1. Since step functions are dense in $L^p\p{\br{0,1}}$ for $1 \leq p < \infty$, it suffices to show that step functions can be approximated by a countable set. Consider

   $$V = \set{\sum_{j=1}^n c_j \chi_{\br{a_j, b_j}} \st n \in \N,\ a_j, b_j \in \Q \cap \br{0,1},\ c_j \in \Q}.$$

   By linearity, it suffices to show that we can approximate functions of the form $c\chi_{\br{a, b}}$, but this is easy by density of $\Q$ in $\R$ and the dominated convergence theorem, so $V$ is dense in $L^p\p{\br{0,1}}$, so it is separable.

   When $p = \infty$, consider $e_n = \chi_{\p{\frac{1}{n+1}, \frac{1}{n}}}$ so that each $e_n$ have disjoint supports. Let

   $$A = \set{\sum_{j=1}^\infty \sigma_j e_j \st \sigma_j \in \set{0, 1}},$$

   which is in bijection with $\set{0, 1}^\N$, i.e., $A$ is uncountable. Notice that if $\set{\sigma_n}_n \neq \set{\tau_n}_n$ are distinct elements of $A$, then there exists $n$ such that $\sigma_n \neq \tau_n$, and so $\sum_n \sigma_n e_n$ and $\sum_n \tau_n e_n$ differ on $\p{\frac{1}{n+1}, \frac{1}{n}}$, so distinct elements have distance at least $1$. Thus, because $A$ is uncountable, we see that $L^\infty\p{\br{0,1}}$ is not separable.
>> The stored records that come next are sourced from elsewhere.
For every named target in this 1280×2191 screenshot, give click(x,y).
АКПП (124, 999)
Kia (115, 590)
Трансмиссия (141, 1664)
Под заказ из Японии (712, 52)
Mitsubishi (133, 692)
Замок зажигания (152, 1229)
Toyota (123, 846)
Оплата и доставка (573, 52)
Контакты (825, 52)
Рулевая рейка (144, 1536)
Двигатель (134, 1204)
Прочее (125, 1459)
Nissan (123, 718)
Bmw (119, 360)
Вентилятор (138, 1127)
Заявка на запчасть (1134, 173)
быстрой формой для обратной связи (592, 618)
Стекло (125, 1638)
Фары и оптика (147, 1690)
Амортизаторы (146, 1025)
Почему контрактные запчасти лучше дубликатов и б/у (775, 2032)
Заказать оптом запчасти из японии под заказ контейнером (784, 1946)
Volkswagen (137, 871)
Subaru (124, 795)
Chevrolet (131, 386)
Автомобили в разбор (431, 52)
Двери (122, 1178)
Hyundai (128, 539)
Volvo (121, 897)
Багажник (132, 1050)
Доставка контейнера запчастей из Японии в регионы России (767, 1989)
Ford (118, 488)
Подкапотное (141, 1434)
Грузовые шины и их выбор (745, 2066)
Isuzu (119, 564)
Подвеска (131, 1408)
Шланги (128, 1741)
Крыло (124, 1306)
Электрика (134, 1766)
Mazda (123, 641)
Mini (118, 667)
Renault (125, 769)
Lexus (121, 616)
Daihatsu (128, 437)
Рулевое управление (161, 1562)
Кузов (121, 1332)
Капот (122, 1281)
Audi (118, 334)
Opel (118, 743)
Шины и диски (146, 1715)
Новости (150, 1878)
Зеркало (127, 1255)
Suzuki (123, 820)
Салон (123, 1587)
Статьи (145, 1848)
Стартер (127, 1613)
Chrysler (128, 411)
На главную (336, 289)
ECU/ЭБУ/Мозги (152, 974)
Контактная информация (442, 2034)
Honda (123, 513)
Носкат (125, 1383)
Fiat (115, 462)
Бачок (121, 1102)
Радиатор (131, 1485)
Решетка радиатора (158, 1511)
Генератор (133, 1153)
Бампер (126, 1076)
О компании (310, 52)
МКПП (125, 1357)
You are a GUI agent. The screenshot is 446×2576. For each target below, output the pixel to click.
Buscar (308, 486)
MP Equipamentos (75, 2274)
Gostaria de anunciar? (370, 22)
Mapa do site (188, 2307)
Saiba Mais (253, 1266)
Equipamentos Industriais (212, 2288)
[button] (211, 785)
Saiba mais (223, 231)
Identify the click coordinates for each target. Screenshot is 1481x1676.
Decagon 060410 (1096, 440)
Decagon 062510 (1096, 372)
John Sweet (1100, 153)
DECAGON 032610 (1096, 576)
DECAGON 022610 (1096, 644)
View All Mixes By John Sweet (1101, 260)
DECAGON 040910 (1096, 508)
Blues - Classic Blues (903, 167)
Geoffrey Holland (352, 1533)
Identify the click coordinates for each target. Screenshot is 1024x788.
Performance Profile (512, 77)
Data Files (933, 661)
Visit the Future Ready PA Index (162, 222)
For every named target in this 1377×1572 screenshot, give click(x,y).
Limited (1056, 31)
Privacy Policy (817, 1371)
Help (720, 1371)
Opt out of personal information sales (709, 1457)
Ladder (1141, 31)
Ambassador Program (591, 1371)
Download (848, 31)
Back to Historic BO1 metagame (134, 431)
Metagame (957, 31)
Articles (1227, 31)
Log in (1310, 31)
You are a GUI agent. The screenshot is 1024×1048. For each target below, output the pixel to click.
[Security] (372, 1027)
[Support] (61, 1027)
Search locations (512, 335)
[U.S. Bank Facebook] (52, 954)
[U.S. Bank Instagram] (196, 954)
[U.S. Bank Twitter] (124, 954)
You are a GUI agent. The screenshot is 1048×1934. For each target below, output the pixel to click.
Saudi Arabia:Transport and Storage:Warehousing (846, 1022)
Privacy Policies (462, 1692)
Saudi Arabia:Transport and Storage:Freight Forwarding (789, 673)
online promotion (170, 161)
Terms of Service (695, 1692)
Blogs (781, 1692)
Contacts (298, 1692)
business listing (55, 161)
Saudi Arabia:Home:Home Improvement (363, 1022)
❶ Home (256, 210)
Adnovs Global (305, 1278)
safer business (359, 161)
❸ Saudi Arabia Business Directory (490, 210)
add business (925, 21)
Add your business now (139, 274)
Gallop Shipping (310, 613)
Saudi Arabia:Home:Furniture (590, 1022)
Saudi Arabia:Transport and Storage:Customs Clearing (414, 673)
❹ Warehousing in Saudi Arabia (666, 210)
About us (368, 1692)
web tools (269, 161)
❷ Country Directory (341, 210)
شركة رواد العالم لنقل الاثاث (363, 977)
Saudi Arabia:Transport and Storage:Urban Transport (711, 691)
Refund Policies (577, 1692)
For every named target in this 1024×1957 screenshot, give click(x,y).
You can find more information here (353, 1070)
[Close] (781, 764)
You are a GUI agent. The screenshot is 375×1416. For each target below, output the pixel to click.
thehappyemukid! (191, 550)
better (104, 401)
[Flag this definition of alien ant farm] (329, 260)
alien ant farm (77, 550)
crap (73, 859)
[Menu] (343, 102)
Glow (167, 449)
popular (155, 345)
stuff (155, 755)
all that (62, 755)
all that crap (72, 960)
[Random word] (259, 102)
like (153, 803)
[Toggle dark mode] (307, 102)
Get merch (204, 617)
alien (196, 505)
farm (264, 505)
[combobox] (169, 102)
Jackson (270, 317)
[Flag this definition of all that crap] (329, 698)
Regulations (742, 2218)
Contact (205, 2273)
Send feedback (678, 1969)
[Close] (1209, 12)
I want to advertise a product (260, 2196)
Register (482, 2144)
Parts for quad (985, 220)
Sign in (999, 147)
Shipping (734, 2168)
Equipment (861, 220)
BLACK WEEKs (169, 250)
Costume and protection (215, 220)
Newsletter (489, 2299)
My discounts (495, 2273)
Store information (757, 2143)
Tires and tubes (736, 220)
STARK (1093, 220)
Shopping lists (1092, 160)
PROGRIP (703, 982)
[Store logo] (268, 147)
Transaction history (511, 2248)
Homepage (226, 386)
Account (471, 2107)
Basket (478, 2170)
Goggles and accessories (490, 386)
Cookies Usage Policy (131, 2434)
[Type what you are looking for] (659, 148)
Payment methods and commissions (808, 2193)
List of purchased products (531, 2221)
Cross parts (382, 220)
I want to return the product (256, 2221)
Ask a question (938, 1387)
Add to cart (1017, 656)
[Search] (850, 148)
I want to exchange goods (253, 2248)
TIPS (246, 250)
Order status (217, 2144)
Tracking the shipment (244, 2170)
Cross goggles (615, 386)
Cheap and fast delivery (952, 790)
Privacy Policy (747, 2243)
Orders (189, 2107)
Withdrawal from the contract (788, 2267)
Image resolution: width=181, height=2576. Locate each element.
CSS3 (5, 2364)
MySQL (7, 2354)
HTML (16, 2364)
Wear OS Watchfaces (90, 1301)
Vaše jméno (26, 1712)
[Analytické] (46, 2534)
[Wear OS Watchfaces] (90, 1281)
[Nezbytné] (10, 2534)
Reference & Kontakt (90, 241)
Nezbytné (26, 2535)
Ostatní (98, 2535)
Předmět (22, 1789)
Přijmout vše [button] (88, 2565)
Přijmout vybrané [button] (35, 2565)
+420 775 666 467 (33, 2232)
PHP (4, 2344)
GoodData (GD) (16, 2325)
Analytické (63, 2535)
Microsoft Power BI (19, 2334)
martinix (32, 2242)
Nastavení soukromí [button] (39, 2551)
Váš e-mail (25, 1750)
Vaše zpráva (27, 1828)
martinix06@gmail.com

2. Suppose otherwise, and that there exists such a $T$. We have the transpose $\func{T^\dagger}{\p{L^1\p{\br{0,1}}}^*}{\p{L^p\p{\br{0,1}}}^*}$, which is given by $T^\dagger\p{\lambda} = \lambda \circ T$. Notice that $T^\dagger$ is injective: indeed, suppose $T^\dagger\p{\lambda} = 0$, and let $g \in L^1\p{\br{0,1}}$. Since $T$ is surjective, there exists $h \in L^p\p{\br{0,1}}$ such that $Th = g$, so

   $$0 = \p{T^\dagger \lambda}\p{h} = \lambda\p{Th} = \lambda\p{g}.$$

   Thus, $\lambda = 0$, so $T^\dagger$ has trivial kernel. But by Riesz representation, we see that

   $$L^\infty\p{\br{0,1}} \subseteq L^{p/\p{p-1}}\p{\br{0,1}}.$$

   But this contradicts the fact that $L^\infty\p{\br{0,1}}$ is not separable.